Rubriche
tratto dal n.07/08 - 1999


Un vivacissimo novantenne


Diego de Castro, 
Memorie di un novantenne. Trieste e l’Istria, Trieste, 
Mgs Press, 1999

Diego de Castro, Memorie di un novantenne. Trieste e l’Istria, Trieste, Mgs Press, 1999

Sulle vicende postbelliche dell’Istria e di Trieste il professor Diego de Castro ha già pubblicato saggi di grande importanza, che tra l’altro rettificarono imprecisioni di scrittori esteri come il Duroselle. Nelle Memorie di un novantenne l’autore torna con nuovi particolari sulla missione che ebbe da De Gasperi e che condusse con una grande abilità superando le diffidenze delle autorità alleate. Ma non è questa la parte più interessante del libro.
Affascinante e puntuale è la ricostruzione della sua infanzia e adolescenza in un’Istria imperiale dove le autorità non eccepivano se un professore del liceo iscriveva in blocco tutti i suoi alunni al Partito nazionalista italiano. Anche la convivenza pacifica con la popolazione di etnia slovena è descritta in modo molto suggestivo con parole molto dure contro la legislazione razziale fascista. De Castro – classe 1907 – non era forse in grado subito dopo Vittorio Veneto di valutare tutti gli aspetti del “passaggio” ma ricorda bene come nei circoli italianissimi si esprimesse delusione e stizza per i primi errori della gestione italiana. Accenna al riguardo al cambio sfavorevole tra corona austriaca e lira, che fino a quel momento erano quotate internazionalmente alla pari. Di qui l’amara espressione raccolta dal giovanetto: «Ci hanno redento al quaranta per cento».




Il coraggio del cardinale


Giacomo Biffi, Risorgimento, Stato laico e identità nazionale, Casale Monferrato (Al), Edizioni Piemme, 1999

Giacomo Biffi, Risorgimento, Stato laico e identità nazionale, Casale Monferrato (Al), Edizioni Piemme, 1999

Sui rapporti tra Stati e nazioni esistono intere biblioteche, ma soltanto un personaggio di straordinaria eminenza intellettuale come il cardinale Giacomo Biffi poteva affrontare in senso critico il tema del Risorgimento o meglio l’abituale presentazione laicista del secolo decimonono.
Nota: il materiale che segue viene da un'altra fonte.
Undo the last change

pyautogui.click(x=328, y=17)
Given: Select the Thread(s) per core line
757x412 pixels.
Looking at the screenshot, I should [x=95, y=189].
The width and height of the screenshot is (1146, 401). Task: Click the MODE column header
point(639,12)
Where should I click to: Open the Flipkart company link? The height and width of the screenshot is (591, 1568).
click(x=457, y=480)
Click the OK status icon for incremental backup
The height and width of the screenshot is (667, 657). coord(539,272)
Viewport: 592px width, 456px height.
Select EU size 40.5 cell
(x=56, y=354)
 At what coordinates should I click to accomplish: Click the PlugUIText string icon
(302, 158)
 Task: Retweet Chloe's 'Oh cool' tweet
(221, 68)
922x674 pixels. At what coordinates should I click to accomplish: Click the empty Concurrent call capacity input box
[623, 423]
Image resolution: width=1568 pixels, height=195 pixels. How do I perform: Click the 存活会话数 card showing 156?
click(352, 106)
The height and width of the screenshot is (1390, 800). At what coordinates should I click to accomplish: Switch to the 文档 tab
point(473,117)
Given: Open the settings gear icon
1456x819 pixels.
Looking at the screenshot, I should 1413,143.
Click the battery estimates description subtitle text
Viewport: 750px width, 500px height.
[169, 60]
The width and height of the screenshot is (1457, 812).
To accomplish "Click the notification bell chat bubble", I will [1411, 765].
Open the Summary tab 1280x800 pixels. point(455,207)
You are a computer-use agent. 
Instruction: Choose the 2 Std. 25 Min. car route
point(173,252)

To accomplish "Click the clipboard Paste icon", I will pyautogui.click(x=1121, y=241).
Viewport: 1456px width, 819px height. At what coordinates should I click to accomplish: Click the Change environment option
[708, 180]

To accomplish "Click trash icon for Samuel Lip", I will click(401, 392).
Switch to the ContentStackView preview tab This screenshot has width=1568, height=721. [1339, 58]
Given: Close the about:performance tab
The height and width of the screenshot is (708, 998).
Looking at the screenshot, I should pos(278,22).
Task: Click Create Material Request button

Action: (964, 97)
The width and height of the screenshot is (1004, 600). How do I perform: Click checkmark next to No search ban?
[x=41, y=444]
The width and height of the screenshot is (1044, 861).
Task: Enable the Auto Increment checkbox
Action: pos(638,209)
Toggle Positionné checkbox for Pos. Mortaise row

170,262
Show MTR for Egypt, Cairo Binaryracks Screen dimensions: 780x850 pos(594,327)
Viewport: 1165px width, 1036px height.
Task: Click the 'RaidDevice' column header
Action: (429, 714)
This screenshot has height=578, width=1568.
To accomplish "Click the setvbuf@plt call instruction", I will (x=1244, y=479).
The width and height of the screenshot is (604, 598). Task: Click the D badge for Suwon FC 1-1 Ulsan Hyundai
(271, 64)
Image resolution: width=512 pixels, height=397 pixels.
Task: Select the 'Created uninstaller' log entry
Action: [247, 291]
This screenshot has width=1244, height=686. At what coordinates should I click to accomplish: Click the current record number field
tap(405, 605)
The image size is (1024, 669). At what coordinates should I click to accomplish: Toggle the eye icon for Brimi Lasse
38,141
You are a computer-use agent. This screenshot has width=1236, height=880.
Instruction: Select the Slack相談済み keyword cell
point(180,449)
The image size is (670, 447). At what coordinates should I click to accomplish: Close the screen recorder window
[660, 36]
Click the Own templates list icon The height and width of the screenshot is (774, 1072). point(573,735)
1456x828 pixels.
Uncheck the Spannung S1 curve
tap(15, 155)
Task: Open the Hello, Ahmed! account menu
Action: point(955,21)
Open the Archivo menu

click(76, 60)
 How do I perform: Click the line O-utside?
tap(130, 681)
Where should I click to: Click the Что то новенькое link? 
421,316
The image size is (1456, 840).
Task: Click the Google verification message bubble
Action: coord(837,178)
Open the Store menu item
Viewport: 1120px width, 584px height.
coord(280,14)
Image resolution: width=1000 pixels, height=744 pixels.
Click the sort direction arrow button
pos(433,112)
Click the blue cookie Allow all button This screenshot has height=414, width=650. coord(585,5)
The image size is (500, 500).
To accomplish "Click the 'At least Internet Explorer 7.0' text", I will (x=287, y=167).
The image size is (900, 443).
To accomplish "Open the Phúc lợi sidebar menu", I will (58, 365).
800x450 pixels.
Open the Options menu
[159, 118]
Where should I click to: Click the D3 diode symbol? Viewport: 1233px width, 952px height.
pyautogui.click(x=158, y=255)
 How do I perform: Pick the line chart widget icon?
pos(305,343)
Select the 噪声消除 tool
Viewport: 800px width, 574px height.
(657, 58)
Riaffermata la tesi che la fine del “potere temporale” sia stata una liberazione per la Chiesa, l’autore sottolinea che le leggi persecutorie torinesi colpirono il cattolicesimo come tale e non erano connesse con il problema dello Stato Pontificio, allora non all’ordine del giorno.
Prescindendo dalla cristianità, anzi negandola, come carattere distintivo della nazione italiana si è impoverito tutto.
Nessuno nega la positività di alcuni riflessi della Rivoluzione francese, ma attraverso la comparazione tra il Settecento e l’Ottocento l’apporto italiano all’arte, alla letteratura, alla musica, alle scienze è in netta diminuzione.
L’unità nazionale compiuta attraverso una progressiva annessione al Regno del Piemonte soppresse la vivacità di molti che avevano vissuto stagioni di grande fervore culturale. Con arguzia si annota che se si fosse voluta compiere una operazione diversa dall’annessione il re avrebbe dovuto chiamarsi Vittorio I e non Vittorio Emanuele II.
Né si tratta di una impostazione clericale. Tutt’altro. Perché nessuno si confonda viene riportata una frase di Francesco Crispi: «Il cattolicesimo, oltre la potente e mirabile gerarchia che tiene stretti i fedeli attorno al Capo, ha, ai fini della sua missione, l’educazione, l’insegnamento, la beneficenza, l’apostolato. Che abbiamo fatto noi, in trentaquattro anni, nel Regno d’Italia, per fare cittadini e soldati, uomini e patrioti?».
Sono lieto che il cardinale, svolgendo la sua tesi, abbia citato una espressione contenuta nelle modifiche al Concordato lateranense (1984): «I princìpi del cattolicesimo fanno parte del patrimonio storico del popolo italiano».
Con una felice sintesi, l’arcivescovo di Bologna indica cinque cardini per una speranza: il primato dell’uomo sulle cose, il principio di solidarietà, la sussidiarietà, la laicità dello Stato e la libertà effettiva delle persone e delle aggregazioni.
Conclude, infine, sull’apporto specifico dei cristiani nella costruzione della nuova Europa.
Può darsi – anzi è probabile – che qualcuno non gradisca questo coraggioso invito alla riflessione. Non credo che il cardinale se ne preoccuperà più di tanto.




Le analisi di Volcic


Demetrio Volcic, Est. Andata e ritorni nei Paesi ex comunisti, Milano, Mondadori, 1998

Demetrio Volcic, Est. Andata e ritorni nei Paesi ex comunisti, Milano, Mondadori, 1998

Senza nulla togliere all’importanza del mandato senatoriale (ora è stato anche eletto parlamentare europeo) Demetrio Volcic deve la sua popolarità ai molti anni di corrispondente dall’estero della Rai con messaggi sempre densi di informazioni ma di una insolita comprensibilità e chiarezza.
È uscita ora una raccolta di impressioni raccolte tornando nei Paesi ex comunisti che ebbe modo di conoscere durante l’impero sovietico. Si legge con grande interesse.
Particolarmente toccante è il tentativo di far luce a Praga sulla “defenestrazione” del ministro Masaryk, che nel febbraio 1948 commosse il mondo e dette l’allarme sul pericolo stalinista in Europa.
Qualche superstite ancora parla di suicidio, ma per i più – con elementi precisi – non v’è dubbio sull’assassinio di Stato. Poche ore prima – si apprende – l’ambasciata inglese aveva offerto al turbatissimo personaggio l’asilo politico. Forse fu questa la causa immediata dell’esecuzione per il dubbio – fondato – che la collaborazione con il governo golpista non durasse a lungo. Era più... prudente farlo fuori prima ancora della presentazione formale del governo all’Assemblea.